▶ [Task directions] Rewrite the records below as a JSON list of strings, with one string for each line and blank lines omitted. Include every record.

** START Excerpted records **

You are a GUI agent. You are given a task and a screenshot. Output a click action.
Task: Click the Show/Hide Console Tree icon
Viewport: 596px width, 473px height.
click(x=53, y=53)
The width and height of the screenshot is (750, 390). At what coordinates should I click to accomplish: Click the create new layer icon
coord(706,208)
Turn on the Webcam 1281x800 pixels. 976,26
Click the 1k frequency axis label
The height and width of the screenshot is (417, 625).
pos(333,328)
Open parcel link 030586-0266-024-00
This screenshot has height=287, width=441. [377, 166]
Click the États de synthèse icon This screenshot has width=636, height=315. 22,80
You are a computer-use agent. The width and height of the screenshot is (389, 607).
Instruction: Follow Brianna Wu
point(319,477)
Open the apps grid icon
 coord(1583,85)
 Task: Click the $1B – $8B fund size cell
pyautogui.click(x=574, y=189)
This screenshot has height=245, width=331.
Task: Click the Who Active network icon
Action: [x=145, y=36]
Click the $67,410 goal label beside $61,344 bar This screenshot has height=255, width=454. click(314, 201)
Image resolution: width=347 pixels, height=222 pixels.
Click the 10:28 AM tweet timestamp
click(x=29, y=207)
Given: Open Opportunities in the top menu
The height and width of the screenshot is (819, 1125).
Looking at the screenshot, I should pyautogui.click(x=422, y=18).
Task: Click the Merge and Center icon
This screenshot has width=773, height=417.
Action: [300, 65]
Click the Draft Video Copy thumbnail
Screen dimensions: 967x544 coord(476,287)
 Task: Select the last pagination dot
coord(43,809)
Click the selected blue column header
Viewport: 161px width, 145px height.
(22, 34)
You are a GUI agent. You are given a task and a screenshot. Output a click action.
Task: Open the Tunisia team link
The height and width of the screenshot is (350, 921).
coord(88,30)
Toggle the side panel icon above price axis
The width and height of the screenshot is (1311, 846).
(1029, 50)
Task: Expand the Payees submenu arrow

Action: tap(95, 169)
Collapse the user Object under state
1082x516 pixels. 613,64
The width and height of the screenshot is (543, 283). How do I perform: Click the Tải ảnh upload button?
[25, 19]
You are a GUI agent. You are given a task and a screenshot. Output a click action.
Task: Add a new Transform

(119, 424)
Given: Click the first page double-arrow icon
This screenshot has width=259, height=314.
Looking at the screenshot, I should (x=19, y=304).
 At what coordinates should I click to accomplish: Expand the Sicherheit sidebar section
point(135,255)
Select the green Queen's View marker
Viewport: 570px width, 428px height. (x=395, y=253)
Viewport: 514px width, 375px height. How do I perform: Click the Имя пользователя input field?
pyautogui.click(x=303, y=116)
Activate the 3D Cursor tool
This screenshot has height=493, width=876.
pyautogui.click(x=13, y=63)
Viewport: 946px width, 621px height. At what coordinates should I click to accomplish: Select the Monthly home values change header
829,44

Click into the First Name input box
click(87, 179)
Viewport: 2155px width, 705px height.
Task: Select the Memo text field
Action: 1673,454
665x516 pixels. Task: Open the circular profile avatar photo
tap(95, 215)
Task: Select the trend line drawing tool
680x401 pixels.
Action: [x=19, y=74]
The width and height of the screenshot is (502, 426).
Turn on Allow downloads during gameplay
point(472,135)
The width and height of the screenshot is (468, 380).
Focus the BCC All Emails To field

** END Excerpted records **

▶ [Written response]
[
  "You are a GUI agent. You are given a task and a screenshot. Output a click action.",
  "Task: Click the Show/Hide Console Tree icon",
  "Viewport: 596px width, 473px height.",
  "click(x=53, y=53)",
  "The width and height of the screenshot is (750, 390). At what coordinates should I click to accomplish: Click the create new layer icon",
  "coord(706,208)",
  "Turn on the Webcam 1281x800 pixels. 976,26",
  "Click the 1k frequency axis label",
  "The height and width of the screenshot is (417, 625).",
  "pos(333,328)",
  "Open parcel link 030586-0266-024-00",
  "This screenshot has height=287, width=441. [377, 166]",
  "Click the États de synthèse icon This screenshot has width=636, height=315. 22,80",
  "You are a computer-use agent. The width and height of the screenshot is (389, 607).",
  "Instruction: Follow Brianna Wu",
  "point(319,477)",
  "Open the apps grid icon",
  " coord(1583,85)",
  " Task: Click the $1B – $8B fund size cell",
  "pyautogui.click(x=574, y=189)",
  "This screenshot has height=245, width=331.",
  "Task: Click the Who Active network icon",
  "Action: [x=145, y=36]",
  "Click the $67,410 goal label beside $61,344 bar This screenshot has height=255, width=454. click(314, 201)",
  "Image resolution: width=347 pixels, height=222 pixels.",
  "Click the 10:28 AM tweet timestamp",
  "click(x=29, y=207)",
  "Given: Open Opportunities in the top menu",
  "The height and width of the screenshot is (819, 1125).",
  "Looking at the screenshot, I should pyautogui.click(x=422, y=18).",
  "Task: Click the Merge and Center icon",
  "This screenshot has width=773, height=417.",
  "Action: [300, 65]",
  "Click the Draft Video Copy thumbnail",
  "Screen dimensions: 967x544 coord(476,287)",
  " Task: Select the last pagination dot",
  "coord(43,809)",
  "Click the selected blue column header",
  "Viewport: 161px width, 145px height.",
  "(22, 34)",
  "You are a GUI agent. You are given a task and a screenshot. Output a click action.",
  "Task: Open the Tunisia team link",
  "The height and width of the screenshot is (350, 921).",
  "coord(88,30)",
  "Toggle the side panel icon above price axis",
  "The width and height of the screenshot is (1311, 846).",
  "(1029, 50)",
  "Task: Expand the Payees submenu arrow",
  "Action: tap(95, 169)",
  "Collapse the user Object under state",
  "1082x516 pixels. 613,64",
  "The width and height of the screenshot is (543, 283). How do I perform: Click the Tải ảnh upload button?",
  "[25, 19]",
  "You are a GUI agent. You are given a task and a screenshot. Output a click action.",
  "Task: Add a new Transform",
  "(119, 424)",
  "Given: Click the first page double-arrow icon",
  "This screenshot has width=259, height=314.",
  "Looking at the screenshot, I should (x=19, y=304).",
  " At what coordinates should I click to accomplish: Expand the Sicherheit sidebar section",
  "point(135,255)",
  "Select the green Queen's View marker",
  "Viewport: 570px width, 428px height. (x=395, y=253)",
  "Viewport: 514px width, 375px height. How do I perform: Click the Имя пользователя input field?",
  "pyautogui.click(x=303, y=116)",
  "Activate the 3D Cursor tool",
  "This screenshot has height=493, width=876.",
  "pyautogui.click(x=13, y=63)",
  "Viewport: 946px width, 621px height. At what coordinates should I click to accomplish: Select the Monthly home values change header",
  "829,44",
  "Click into the First Name input box",
  "click(87, 179)",
  "Viewport: 2155px width, 705px height.",
  "Task: Select the Memo text field",
  "Action: 1673,454",
  "665x516 pixels. Task: Open the circular profile avatar photo",
  "tap(95, 215)",
  "Task: Select the trend line drawing tool",
  "680x401 pixels.",
  "Action: [x=19, y=74]",
  "The width and height of the screenshot is (502, 426).",
  "Turn on Allow downloads during gameplay",
  "point(472,135)",
  "The width and height of the screenshot is (468, 380).",
  "Focus the BCC All Emails To field"
]